The Mayans predicted that we wouldn’t live to see the day after 21 December 2012. Despite their predictions, 22 December did indeed come. That was the day when the president of the Italian republic announced that the country’s next elections would be held on 24 and 25 February 2013. The text of the decree in question (n.226) specifies how Italian citizens who find themselves out of the country at the time of an election can vote: this refers particularly to those registered with Aire ('registry of Italian citizens residing abroad'), and those who find themselves abroad because of ‘service or international missions’ (such as those in the armed forces, public service workers and university staff, both professors and researchers). All other Italian citizens who are temporarily residing abroad ‘will only be able to vote if they return to Italy and to the municipality in which they are registered to do so’.
Fundamental right denied
Mainly students and workers who are abroad for a short period of time are affected by the decision. A considerable number of Italians will not be able to return to their native country or go overseas just to vote. If you look at one group in particular, for example the Italian students currently participating in the erasmus student exchange programme scheme, the number reaches at least 25, 000.

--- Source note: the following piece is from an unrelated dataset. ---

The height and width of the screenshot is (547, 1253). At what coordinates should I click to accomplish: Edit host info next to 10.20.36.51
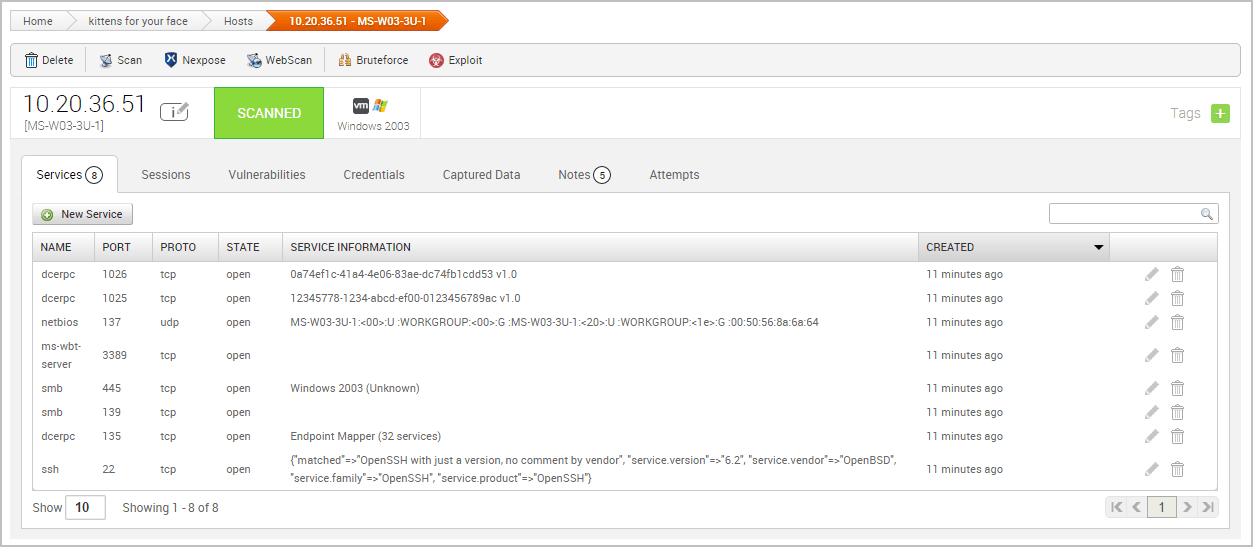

There have been many calls to try and change the situation in time for the upcoming elections. MEP Silvia Costa has suggested that erasmus students in particular should be able to register to vote at Italian consulates, or be reimbursed for the costs they would incur in travelling back Italy. The students themselves have also been able to share their views thanks to social media sites; media attention was garnered for a petition directed at the interior minister, Anna Maria Cancellieri.
Two erasmus students speak
Other Italian citizens and students who have been living abroad in the past have had to choose between incurring costs and going back to their native country to vote, or otherwise help contribute to an increasing percentage of people abstaining. The government’s refusal to compromise will be the first step in the battle for a more democratic and ‘European’ Italy. Alessandra P, 21, is originally from Bari in south-eastern Italy, and studies at Trento university. As she is currently on an erasmus placement in Britain, she decided to show create one of the most followed facebook pages dedicated to the fight called ‘Italian students who won’t be able to vote in the upcoming elections’ ('Studenti italiani che non potranno votare alle prossime elezioni'). ‘So much attention is being given to the problem right now precisely because of student activism,’ she says. 'Social media sites have been essential in bringing together all of those people who want to vote, but for whom it has been made impossible to do so.'
'Erasmus students are abroad participating in a scheme which is endorsed by the Italian government, yet the same government now won’t give them the right to vote'
For Andrea M, a 24-year-old Neapolitan who is currently studying engineering and is an erasmus exchange in Paris, ‘It’s a matter of principle: the right to vote should be guaranteed for all those who have Italian citizenship, even those who aren’t living in the country because of their studies, research, or a job. After all, these are people who in a few months, will probably go back to Italy. Erasmus students are abroad participating in a scheme which is endorsed by the Italian government, yet this is the same government who now won’t give them the right to vote.'
Defeat or first step towards change?
Despite the protests and outrage caused, the Italian parliament has released a statement: ‘These difficulties cannot be overcome. Firstly there is time and practicality to take into consideration, but mainly it’s the constitutionality of it. We are being asked to single out erasmus students as a specific group of voters; this will come at the exclusion of all the others who find themselves abroad for study, but who aren’t part of the scheme’. Alessandra is defiant. ‘I don’t see the government’s refusal to compromise as a defeat for us,' she says. 'It’ll just be the first step in the battle. It means we don’t have to accept a temporary change at the last minute, but we can ask that our country takes a step further towards becoming more democratic and European.'
Words such as these - 'democracy', 'Europe' - reflect the real nature of young Italians today, though they are often criticised for their lack of interest in politics, for being mummy’s boys and girls or for ‘deserting’ their country to find work abroad. Alessandra suggests a reality which is somewhat different; there are young people who are resourceful in their use of new technologies, who want to better themselves, who don’t want to be excluded from the political life of their own country. ‘We have shown that Italy has a load of young people who want to help change things and that together can have a great impact on how things are,' she adds.
In Italy, politics is often something to be mocked and not to be trusted. In its elections the key ideas have been ‘severing ties with the past’ and ‘revolution’. It is a country where those who abstain ‘are the biggest party in Italy’. The government should not show their indignation by physically obstructing a citizen from expressing their opinion at the ballot box. Young people are outraged by the promises of politicians, their calls for change which don’t seem to match up with the immobilism which really characterises Italian life. The two erasmus students say they won't be able to go back to Italy to vote on 24 and 25 February, because of travel costs and their studies. These are the real ‘difficulties which cannot be overcome’.